The VM has 32 GB RAM. I configured cache_mem 2048 MB on the 6.0.2 version.

 > Is your Squid built with --enable-delay-pools? If yes, TCP_MISS does not
 > necessarily mean a cache miss (an old Squid bug), even if you do not use
 > any delay pools.
Yes, delay pools on the version 5.9 were enabled though we don't use them. I disabled this feature on the 6.0.2 version.


 > Since you are trying to cache objects lager than 512KB, see
 > maximum_object_size_in_memory.
I configured maximum_object_size_in_memory 10 MB on the 6.0.2 version (as videochunks are less than 7 MB).

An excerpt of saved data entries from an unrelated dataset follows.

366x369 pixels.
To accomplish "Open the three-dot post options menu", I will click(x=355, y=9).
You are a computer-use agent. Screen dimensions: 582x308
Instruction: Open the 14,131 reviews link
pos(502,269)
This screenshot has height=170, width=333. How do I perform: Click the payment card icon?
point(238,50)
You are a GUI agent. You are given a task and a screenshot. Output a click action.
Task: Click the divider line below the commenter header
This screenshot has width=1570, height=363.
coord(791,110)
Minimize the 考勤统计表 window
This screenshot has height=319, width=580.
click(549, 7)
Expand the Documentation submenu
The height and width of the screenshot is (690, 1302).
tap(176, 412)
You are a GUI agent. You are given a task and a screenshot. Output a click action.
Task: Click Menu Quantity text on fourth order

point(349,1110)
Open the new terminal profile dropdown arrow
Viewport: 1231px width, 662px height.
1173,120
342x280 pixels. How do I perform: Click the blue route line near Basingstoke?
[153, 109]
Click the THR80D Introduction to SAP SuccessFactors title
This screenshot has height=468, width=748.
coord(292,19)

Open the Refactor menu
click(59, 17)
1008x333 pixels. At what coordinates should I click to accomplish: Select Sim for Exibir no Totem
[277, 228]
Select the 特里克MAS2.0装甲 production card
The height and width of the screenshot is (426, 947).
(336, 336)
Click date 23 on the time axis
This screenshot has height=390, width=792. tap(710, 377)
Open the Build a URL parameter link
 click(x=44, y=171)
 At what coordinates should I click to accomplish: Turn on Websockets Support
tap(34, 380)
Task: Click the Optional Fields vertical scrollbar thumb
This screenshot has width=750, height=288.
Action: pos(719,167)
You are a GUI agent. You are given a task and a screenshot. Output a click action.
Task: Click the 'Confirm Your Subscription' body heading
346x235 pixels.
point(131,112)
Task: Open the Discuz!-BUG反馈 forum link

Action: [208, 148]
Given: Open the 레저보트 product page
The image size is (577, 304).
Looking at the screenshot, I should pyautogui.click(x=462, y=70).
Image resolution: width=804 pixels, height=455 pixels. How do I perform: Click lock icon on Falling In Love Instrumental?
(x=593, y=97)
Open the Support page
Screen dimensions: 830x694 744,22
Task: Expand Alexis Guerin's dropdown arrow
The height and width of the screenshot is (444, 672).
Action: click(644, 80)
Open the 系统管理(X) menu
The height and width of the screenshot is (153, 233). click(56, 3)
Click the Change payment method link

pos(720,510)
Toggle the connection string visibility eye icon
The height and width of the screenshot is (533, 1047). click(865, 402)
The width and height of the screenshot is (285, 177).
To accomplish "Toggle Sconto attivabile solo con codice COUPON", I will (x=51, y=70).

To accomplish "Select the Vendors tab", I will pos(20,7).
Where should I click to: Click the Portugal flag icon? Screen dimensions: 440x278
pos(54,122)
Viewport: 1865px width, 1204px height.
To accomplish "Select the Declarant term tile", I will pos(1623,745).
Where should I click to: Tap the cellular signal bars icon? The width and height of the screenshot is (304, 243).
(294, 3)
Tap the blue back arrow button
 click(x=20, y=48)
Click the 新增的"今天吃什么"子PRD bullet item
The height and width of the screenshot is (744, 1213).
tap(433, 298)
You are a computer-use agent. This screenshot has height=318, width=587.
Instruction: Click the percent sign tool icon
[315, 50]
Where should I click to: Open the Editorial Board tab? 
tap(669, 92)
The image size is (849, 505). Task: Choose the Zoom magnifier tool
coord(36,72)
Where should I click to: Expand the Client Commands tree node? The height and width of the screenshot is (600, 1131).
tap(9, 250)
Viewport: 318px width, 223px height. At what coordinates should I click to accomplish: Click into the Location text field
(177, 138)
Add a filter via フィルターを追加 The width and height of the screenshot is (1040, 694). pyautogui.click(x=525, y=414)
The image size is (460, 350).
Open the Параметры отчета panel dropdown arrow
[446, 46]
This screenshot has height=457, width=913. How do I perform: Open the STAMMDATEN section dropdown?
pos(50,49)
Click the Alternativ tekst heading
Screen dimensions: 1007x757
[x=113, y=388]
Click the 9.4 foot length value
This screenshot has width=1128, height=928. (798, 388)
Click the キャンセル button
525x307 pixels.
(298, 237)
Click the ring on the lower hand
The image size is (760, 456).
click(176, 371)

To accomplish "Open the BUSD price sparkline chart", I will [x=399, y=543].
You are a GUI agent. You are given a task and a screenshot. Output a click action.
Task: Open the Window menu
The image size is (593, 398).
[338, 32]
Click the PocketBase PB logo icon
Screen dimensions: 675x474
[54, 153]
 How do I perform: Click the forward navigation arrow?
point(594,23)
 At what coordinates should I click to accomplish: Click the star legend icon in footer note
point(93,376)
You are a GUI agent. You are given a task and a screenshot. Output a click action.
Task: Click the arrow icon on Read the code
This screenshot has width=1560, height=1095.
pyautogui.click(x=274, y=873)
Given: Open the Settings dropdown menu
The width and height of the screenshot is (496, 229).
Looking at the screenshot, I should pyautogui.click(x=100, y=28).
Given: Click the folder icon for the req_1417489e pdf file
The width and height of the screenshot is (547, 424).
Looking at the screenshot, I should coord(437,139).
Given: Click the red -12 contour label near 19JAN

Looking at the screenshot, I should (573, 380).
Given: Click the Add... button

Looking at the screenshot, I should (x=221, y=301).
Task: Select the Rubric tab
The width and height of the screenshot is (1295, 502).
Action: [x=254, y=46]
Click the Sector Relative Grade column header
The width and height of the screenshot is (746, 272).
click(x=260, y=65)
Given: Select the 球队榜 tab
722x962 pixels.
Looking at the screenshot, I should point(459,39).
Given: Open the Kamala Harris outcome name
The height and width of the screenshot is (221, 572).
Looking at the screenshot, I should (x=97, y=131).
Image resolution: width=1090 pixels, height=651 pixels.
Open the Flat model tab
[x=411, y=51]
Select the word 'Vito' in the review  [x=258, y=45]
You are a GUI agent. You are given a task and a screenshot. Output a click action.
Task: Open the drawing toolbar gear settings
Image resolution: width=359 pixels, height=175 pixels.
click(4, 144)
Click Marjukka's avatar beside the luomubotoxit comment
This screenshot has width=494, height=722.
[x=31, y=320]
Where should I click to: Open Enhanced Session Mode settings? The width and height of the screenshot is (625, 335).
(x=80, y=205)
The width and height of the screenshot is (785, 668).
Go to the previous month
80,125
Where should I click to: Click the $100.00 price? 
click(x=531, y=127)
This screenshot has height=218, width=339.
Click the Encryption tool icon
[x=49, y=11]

 > Consider making your test much longer (more sequential requests per
 > client/curl worker), to see whether the cache becomes "stable" after one
 > of the first transactions manages to fully cache the response. This may
 > not help with older Squids, but might help with newer ones. However, you
 > should not test using real origin servers (that you do not control)!
I don't have any of my own web servers for tests, so I choose some resources on the public internet that have a robust infrastructure.
I will conduct the longer tests next week.

Kind regards,
       Ankor.

*squid.conf*
workers 21

sslcrtd_program /data/squid.user/usr/lib/squid/security_file_certgen -s /data/squid.user/var/lib/squid/ssl_db -M 20MB
sslcrtd_children 21

logformat extended-squid %{%Y-%m-%d %H:%M:%S}tl| %6tr %>a %Ss/%03>Hs/%<Hs %<st %rm %ru %un %Sh/%<A %mt %ea

logfile_rotate 0
access_log daemon:/var/log/squid.user/access.log logformat=extended-squid on-error=drop

cache_peer parent_proxy  parent 3128 0
never_direct allow all

cachemgr_passwd pass config

acl PURGE method PURGE
http_access allow PURGE

http_access allow all

http_port 3131 ssl-bump generate-host-certificates=on dynamic_cert_mem_cache_size=20MB tls-cert=/etc/squid.user/sslbump/bump.crt tls-key=/etc/squid.user/sslbump/bump.key
sslproxy_cert_error allow all

acl step1 at_step SslBump1
acl step2 at_step SslBump2
acl step3 at_step SslBump3

ssl_bump peek step1
ssl_bump bump step2
ssl_bump bump step3

cache_dir rock /data/squid.user/cache 20000 max-size=12000000
cache_swap_low 85
cache_swap_high 90

collapsed_forwarding on
cache_mem 2048 MB
maximum_object_size_in_memory 10 MB

pinger_enable off
max_filedesc 8192
shutdown_lifetime 5 seconds
netdb_filename none
log_icp_queries off

via off
forwarded_for delete

client_request_buffer_max_size 100 MB

coredump_dir /data/squid.user/var/cache/squid




пн, 29 мая 2023 г. в 23:17, Alex Rousskov <rousskov@xxxxxxxxxxxxxxxxxxxxxxx <mailto:rousskov@xxxxxxxxxxxxxxxxxxxxxxx>>:

    On 5/29/23 10:43, Andrey K wrote:

     > We need to configure a dedicated proxy server to provide caching of
     > online video broadcasts in order to reduce the load on the uplink
    proxy.
     > Hundreds of users will access the same video-chunks simultaneously.
     >
     > I developed a simple configuration for the test purposes (it is
    shown
     > below).
     > The *collapsed_forwarding* option is on.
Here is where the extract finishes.